PROMPT: Scan the records below for the word "computer". Copy each line where it appears.
#####
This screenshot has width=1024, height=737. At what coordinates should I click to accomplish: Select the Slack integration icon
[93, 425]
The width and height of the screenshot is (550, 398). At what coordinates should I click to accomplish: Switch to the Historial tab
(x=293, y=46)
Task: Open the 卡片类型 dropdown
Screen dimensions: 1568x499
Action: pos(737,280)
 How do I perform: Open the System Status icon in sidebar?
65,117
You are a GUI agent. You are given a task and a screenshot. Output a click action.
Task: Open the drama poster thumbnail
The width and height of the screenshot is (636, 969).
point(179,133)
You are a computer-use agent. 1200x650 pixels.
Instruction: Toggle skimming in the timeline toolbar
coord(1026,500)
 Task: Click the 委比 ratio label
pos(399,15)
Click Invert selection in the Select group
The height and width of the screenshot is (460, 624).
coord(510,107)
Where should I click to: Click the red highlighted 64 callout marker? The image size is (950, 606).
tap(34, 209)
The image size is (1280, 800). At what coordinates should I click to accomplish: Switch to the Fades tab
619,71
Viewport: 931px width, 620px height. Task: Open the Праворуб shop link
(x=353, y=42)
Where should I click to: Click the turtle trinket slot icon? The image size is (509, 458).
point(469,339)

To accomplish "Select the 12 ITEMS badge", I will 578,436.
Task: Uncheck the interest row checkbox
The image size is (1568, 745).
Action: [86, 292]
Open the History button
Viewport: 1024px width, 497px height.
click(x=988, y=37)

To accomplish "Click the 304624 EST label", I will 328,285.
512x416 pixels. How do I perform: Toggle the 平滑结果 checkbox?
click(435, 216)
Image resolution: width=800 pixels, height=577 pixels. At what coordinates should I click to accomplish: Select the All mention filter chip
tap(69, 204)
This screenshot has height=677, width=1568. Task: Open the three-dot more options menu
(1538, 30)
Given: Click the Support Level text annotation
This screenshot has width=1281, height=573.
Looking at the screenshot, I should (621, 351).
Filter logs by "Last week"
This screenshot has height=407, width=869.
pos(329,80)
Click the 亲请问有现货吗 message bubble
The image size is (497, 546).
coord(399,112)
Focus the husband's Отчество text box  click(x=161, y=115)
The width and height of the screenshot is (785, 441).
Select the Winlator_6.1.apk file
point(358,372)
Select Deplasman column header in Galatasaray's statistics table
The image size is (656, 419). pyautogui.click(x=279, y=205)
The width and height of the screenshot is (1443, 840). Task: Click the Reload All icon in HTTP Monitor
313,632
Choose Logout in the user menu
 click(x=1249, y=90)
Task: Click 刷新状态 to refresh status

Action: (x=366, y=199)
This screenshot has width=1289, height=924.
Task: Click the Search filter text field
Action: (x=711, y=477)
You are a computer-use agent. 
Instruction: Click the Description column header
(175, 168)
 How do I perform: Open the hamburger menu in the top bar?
#####
RESPONSE BELOW:
You are a computer-use agent. 1200x650 pixels.
You are a computer-use agent. 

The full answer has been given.